§ Records for the task
::::

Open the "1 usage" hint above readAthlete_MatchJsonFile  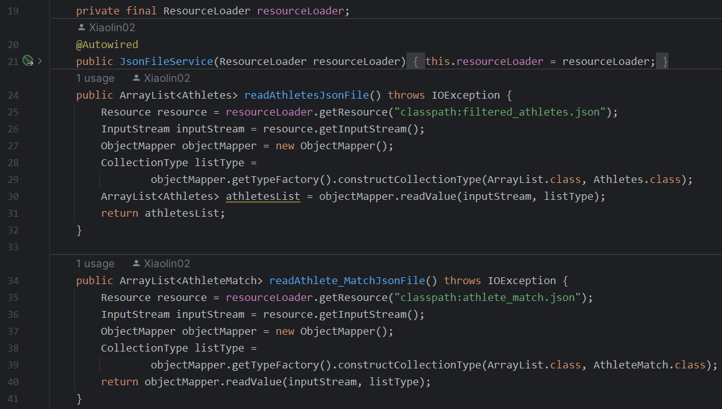click(95, 264)
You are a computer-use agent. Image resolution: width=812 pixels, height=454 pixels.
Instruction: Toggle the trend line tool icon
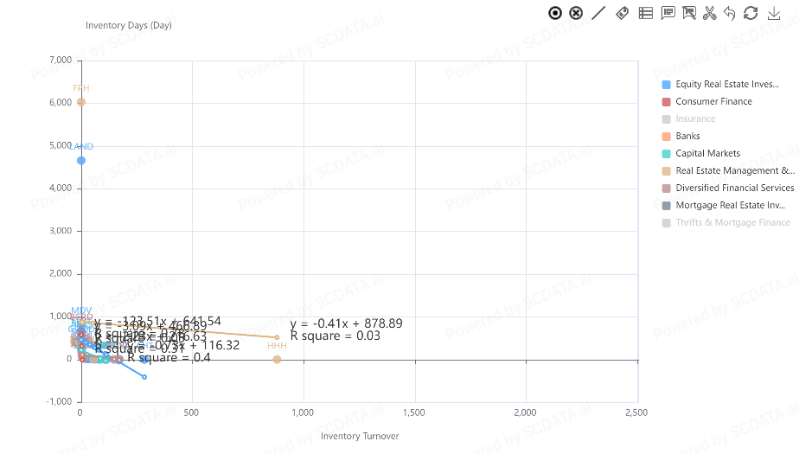pyautogui.click(x=598, y=13)
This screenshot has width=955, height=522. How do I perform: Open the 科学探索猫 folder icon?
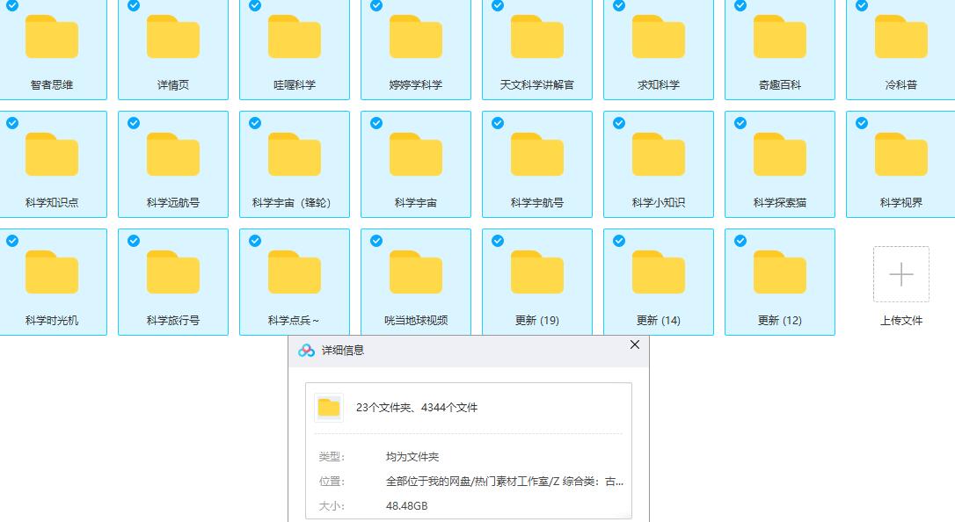click(780, 154)
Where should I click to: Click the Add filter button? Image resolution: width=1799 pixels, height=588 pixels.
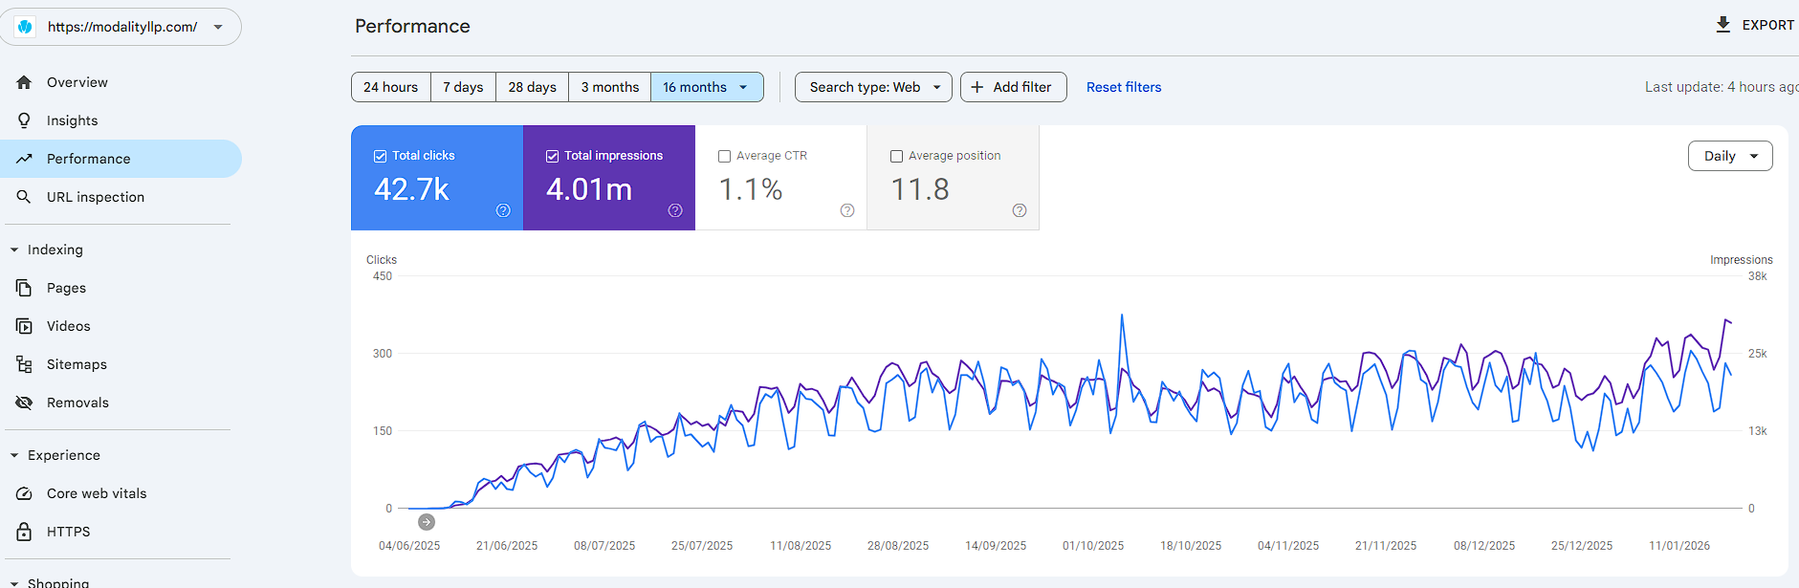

::::

Begin at the line of the data that has "You are a computer-use" and stop at the end of the data. Rewrite those lines, swapping "Image resolution" for "Screen size" and leaving everything else unchanged, and omit the pictures.

You are a computer-use agent. Screen size: width=812 pixels, height=454 pixels.
Instruction: Toggle the trend line tool icon
pyautogui.click(x=598, y=13)
This screenshot has width=955, height=522. How do I perform: Open the 科学探索猫 folder icon?
click(780, 154)
Where should I click to: Click the Add filter button? Screen size: width=1799 pixels, height=588 pixels.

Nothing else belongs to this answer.